The solution allows USS/UTM (post successful UAA) to send the UAS security context (a security information and identifier), UAS ID, Auth Token and lifetime to the UAV. Following a successful UAA, the solution requires generation of authorization information (i.e., Auth Token) by USS/UTM to allow authorization information to be provided to the UAV to enable further UAS service authorization. The UAS security context can be used to set up secure connection between UAV and USS/UTM. As TR 23.754 allows sending new CAA level UAV ID to UAV, a dedicated identifier is most crucial to be provided by the USS/UTM to identify the security context provided to the UAV. The Auth Token can be used to enable authorization of UAV for subsequent UAS service.
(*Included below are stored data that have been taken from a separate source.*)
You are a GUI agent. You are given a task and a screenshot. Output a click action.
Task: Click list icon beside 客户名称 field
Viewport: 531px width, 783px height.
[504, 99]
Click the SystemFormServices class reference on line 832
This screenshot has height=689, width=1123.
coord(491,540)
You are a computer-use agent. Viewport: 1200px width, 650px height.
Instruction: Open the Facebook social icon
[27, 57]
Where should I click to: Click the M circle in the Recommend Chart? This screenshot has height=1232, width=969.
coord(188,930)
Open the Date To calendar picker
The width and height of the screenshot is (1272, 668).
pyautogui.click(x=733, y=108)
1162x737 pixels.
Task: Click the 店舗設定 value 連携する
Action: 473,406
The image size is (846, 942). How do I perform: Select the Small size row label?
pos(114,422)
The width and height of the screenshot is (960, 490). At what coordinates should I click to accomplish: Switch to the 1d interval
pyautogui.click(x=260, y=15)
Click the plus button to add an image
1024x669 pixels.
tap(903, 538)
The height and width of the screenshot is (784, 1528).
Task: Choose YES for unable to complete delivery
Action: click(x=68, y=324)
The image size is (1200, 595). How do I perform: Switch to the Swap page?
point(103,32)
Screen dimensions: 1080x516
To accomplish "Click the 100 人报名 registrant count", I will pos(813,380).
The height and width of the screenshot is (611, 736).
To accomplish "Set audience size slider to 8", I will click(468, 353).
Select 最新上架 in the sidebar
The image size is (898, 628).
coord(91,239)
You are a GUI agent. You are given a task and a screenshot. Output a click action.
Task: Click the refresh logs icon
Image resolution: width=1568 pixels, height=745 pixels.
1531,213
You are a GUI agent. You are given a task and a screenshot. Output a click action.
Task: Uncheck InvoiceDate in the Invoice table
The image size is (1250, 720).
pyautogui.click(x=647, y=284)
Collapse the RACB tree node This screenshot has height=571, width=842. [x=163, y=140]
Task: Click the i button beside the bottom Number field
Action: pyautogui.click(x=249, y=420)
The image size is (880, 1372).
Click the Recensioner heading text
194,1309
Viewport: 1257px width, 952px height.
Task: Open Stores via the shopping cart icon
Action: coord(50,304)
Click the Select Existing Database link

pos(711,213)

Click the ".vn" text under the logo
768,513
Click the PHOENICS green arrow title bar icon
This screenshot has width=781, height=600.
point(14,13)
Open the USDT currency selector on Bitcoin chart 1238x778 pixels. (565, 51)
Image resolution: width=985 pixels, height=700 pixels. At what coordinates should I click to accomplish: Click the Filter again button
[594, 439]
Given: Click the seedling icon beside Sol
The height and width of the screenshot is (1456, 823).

The UAS ID can allow identification of an UAS formed by the UAV, USS/UTM and UAV-C as applicable (UAS ID generation is up to USS/UTM and it is outside the scope of 3GPP).
AMF in 5GS and SMF+PGW-C in EPS: On a successful UAA, store information such as authentication result (i.e., success) along with information received in UAS authentication response (i.e., CAA level UAV ID, UAS ID, Auth Token and lifetime. Optionally UAVC ID if received), which can enable subsequent UAS service authorization.
On a UAA Revocation Notified by USS/UTM, release PDU session/PDN Connection by indicating UAA Revocation Indication and CAA Level UAV ID to UAV. Delete any UAV related information locally stored related to CAA level UAV ID.
UE: On a successful UAA, store information such as authentication result (i.e., success) along with information received in UAS authentication response (i.e., CAA level UAV ID, UAS Security Context, UAS ID, Auth Token and lifetime. Optionally UAVC ID if received), which can enable subsequent UAS service authorization and security set up.
On receiving UAA Revocation Indication and CAA Level UAV ID, delete all information related to UAA such as UAS Security Context, UAS ID, Auth Token, lifetime, and any CAA level UAV ID (if meant for temporary use).
Credentials used by UAV and UTM/USS are out of 3GPP scope.